─── Gösterilen Metin
Page 138 - Risale-i Nur - Kastamonu Lahikası
P. 138
140 YİRMİYEDİNCİ MEKTUBDAN
Yeni Said'in doğrudan doğruya Harekât-ı Kalbiyesinde müşahede ettiği
Hakikatlar, Risale-i Nur'un çekirdekleri hükmündedir. Zâten bunlar
hem Şu'le ve Zühre, Risale-i Nur'un Arabî parçalarıdır. Onlar,
doğrudan doğruya benim nefsimin dersi olduğu için, Arabî ve kısa
ibarelerle ifade edilmiş, başka adamlar nazara alınmamış.
O zaman başta Şeyhülislâm ve Dâr-ül Hikmet A'zaları ve
İstanbul'un büyük Âlimleri, tahsin ve takdirle karşıladılar. Bunlar Yeni
Said'in Eserleri olduğundan, Risale-i Nur'un eczalarıdırlar. Eski Said'in
ise, Arabî Risalelerinden yalnız İşarat-ül İ'caz, Risale-i Nur'da en
mühim bir mevki almış.
Hem her iki Said'in iştirakiyle, bir tek Ramazan'da iki hilâl
ortasında te'lif edilen ve kendi kendine, ihtiyarım haricinde bir derece
manzum şeklini alan ve İşarat-ül İ'caz kıt'asında elli-altmış sahife
bulunan Türkçe olarak Lemaat namındaki Risale dahi Risale-i Nur'a
girebilir. Maatteessüf bir nüsha elde edemedim. Herkesin hoşuna gittiği
için, matbu' nüshaları kalmamış.
──────
─── Sağlanan Satırlar
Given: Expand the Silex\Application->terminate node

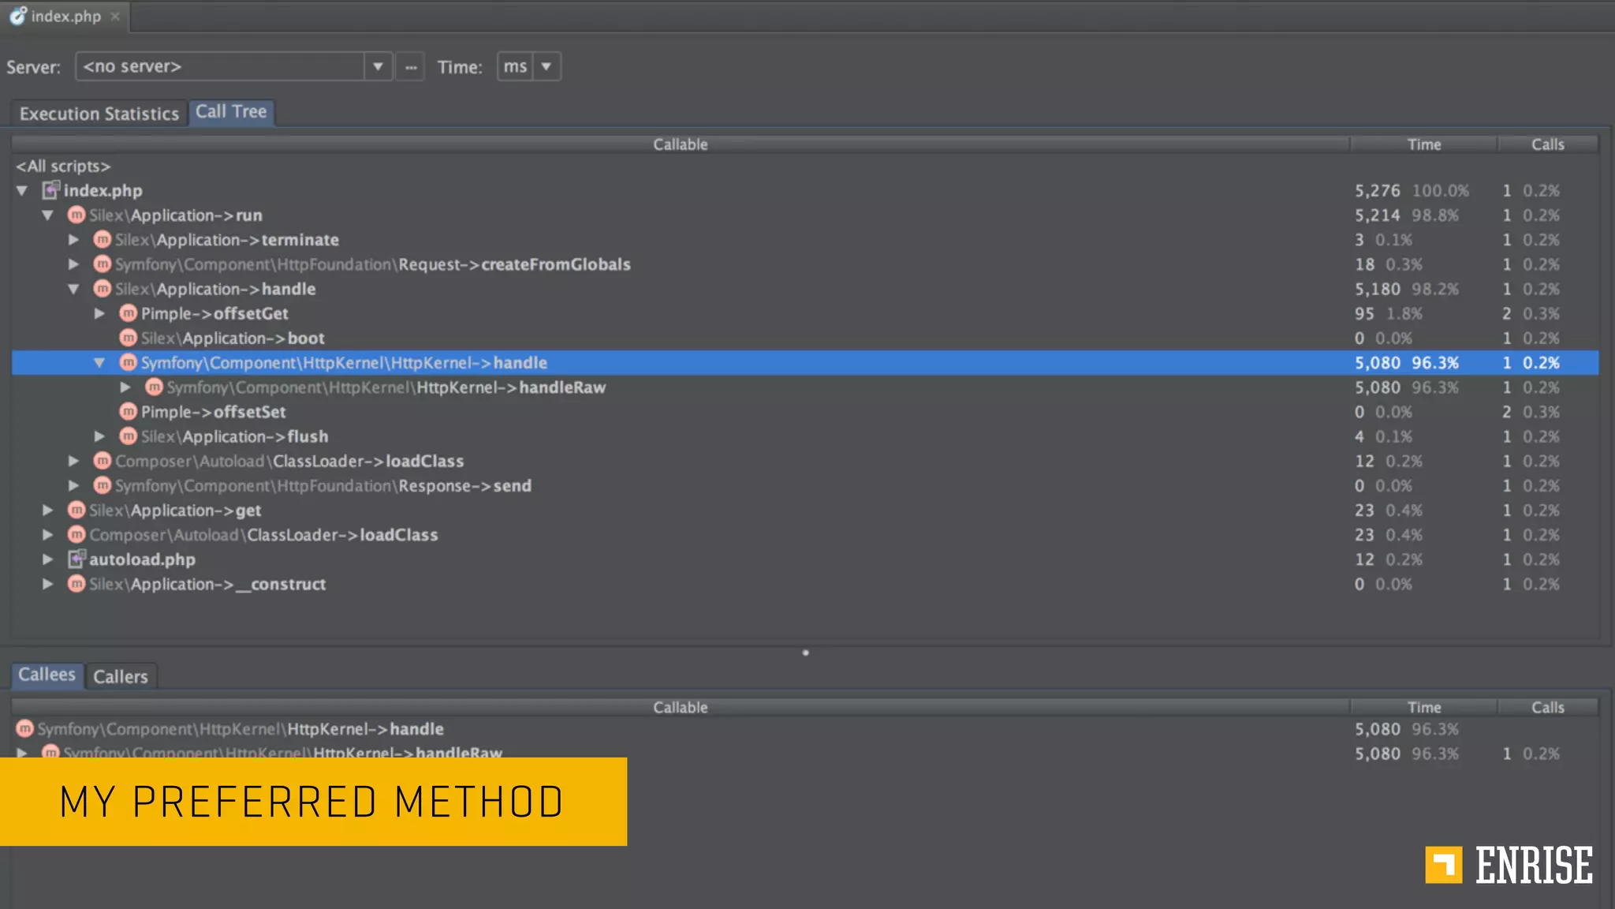Looking at the screenshot, I should pyautogui.click(x=73, y=239).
──────
▶ _Görevin Kapsamı_
Gösterilen Metin başlığı altındaki Risale-i Nur sayfasını hiçbir değişiklik yapmadan baştan sona yeniden yazınız.

▶ _Beklenen Çıktı_
Page 138 - Risale-i Nur - Kastamonu Lahikası
P. 138
140 YİRMİYEDİNCİ MEKTUBDAN
Yeni Said'in doğrudan doğruya Harekât-ı Kalbiyesinde müşahede ettiği
Hakikatlar, Risale-i Nur'un çekirdekleri hükmündedir. Zâten bunlar
hem Şu'le ve Zühre, Risale-i Nur'un Arabî parçalarıdır. Onlar,
doğrudan doğruya benim nefsimin dersi olduğu için, Arabî ve kısa
ibarelerle ifade edilmiş, başka adamlar nazara alınmamış.
O zaman başta Şeyhülislâm ve Dâr-ül Hikmet A'zaları ve
İstanbul'un büyük Âlimleri, tahsin ve takdirle karşıladılar. Bunlar Yeni
Said'in Eserleri olduğundan, Risale-i Nur'un eczalarıdırlar. Eski Said'in
ise, Arabî Risalelerinden yalnız İşarat-ül İ'caz, Risale-i Nur'da en
mühim bir mevki almış.
Hem her iki Said'in iştirakiyle, bir tek Ramazan'da iki hilâl
ortasında te'lif edilen ve kendi kendine, ihtiyarım haricinde bir derece
manzum şeklini alan ve İşarat-ül İ'caz kıt'asında elli-altmış sahife
bulunan Türkçe olarak Lemaat namındaki Risale dahi Risale-i Nur'a
girebilir. Maatteessüf bir nüsha elde edemedim. Herkesin hoşuna gittiği
için, matbu' nüshaları kalmamış.